I drank because I wanted to drown my sorrows, but now the damned things have learned to swim.

Oexmelin

Que le grand cric me croque !

CountDeMoney

Still haven't figured out how to properly index "Cracker, Creepy Ass" under Dewey or the Library of Congress catalog.

Zanza

Quote from: garbon on August 18, 2017, 02:43:08 PM
I've no idea. I guess most but I haven't looked up most of their ethnicities.
Same here for English language books. For books in German it's probably nearly all.

katmai

Fat, drunk and stupid is no way to go through life, son

Drakken

Quote from: Oexmelin on August 18, 2017, 02:43:23 PM
Quote from: Drakken on August 18, 2017, 02:41:03 PM
Oh, come on.

?

I refuse to check whether I am a subconsciously a white supremacist by accounting for the skin color of the authors of the books I own. Sorry, but no.

The Brain

Women want me. Men want to be with me.

Oexmelin

Suit yourself.

I would argue that the point is not to discover whether you are a "subconsciously white supremacist", but whether or not there are little to no "non-white / non-western" authors in what you read. I would suggest that asking yourself why is a good exercise quite independent from whether you want to self-flagellate about it, or pose as a champion of racial justice. I would use it to see if I am missing out on good stuff simply because of a variety of social dynamics I may not have been aware of. Perhaps you have read mostly classics within the "Western Canon"? Perhaps you are simply not aware of good writers, because they are not part of your national tradition, or not read in your social circle, and therefore, not recommended.  Perhaps it just never was assigned in school (and then, why?).

There are myriads of reasons why one may have mostly books by white authors, and realizing that may lead you to perhaps, seek out something else, just in case you are missing out on a specific perspective. Or don't, out of some principled refusal for self-examination.   
Que le grand cric me croque !

HVC

of the authors whose ethnicity i know, 100%, but I don't know all their ethnicities.
Being lazy is bad; unless you still get what you want, then it's called "patience".
Hubris must be punished. Severely.

Oexmelin

Quote from: The Brain on August 18, 2017, 03:00:45 PM
What would positive change be in this context?

Trying something new? Discovering new authors? New thinkers?
Que le grand cric me croque !

celedhring

#12
I have a handful of books from Asian authors, besides that... 90% I guess? I won't honestly waste time googling whether the authors of one of my 10000000000 trashy fantasy books might be black.

Interestingly, my movie collection is far more diverse. But that's because I'm more of a movie geek than a book geek, I guess, and I actively seek out non-Western films.

alfred russel

I only have one book.* The Bible.** I read it every day*** and it is all I need.****

The race of the author(s) is ???.

*This is not true.
**I don't own a Bible.
***This is not true.
****This is not true.
They who can give up essential liberty to obtain a little temporary safety, deserve neither liberty nor safety.
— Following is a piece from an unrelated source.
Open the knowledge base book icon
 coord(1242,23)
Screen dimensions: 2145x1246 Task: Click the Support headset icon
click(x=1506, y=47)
There's a fine line between salvation and drinking poison in the jungle.

I'm embarrassed. I've been making the mistake of associating with you. It won't happen again. :)
-garbon, February 23, 2014

Habbaku

I have several works from non-white authors, some of whom (Octavia Butler, for instance) I deliberately sought out because they were black authors within a genre that doesn't have many prominent black writers.

Of my histories, however, I would be very surprised to find more than the occasional tome that wasn't by a white person, though many are from women (C.V. Wedgwood, Alison Weir, etc.).
The medievals were only too right in taking nolo episcopari as the best reason a man could give to others for making him a bishop. Give me a king whose chief interest in life is stamps, railways, or race-horses; and who has the power to sack his Vizier (or whatever you care to call him) if he does not like the cut of his trousers.

Government is an abstract noun meaning the art and process of governing and it should be an offence to write it with a capital G or so as to refer to people.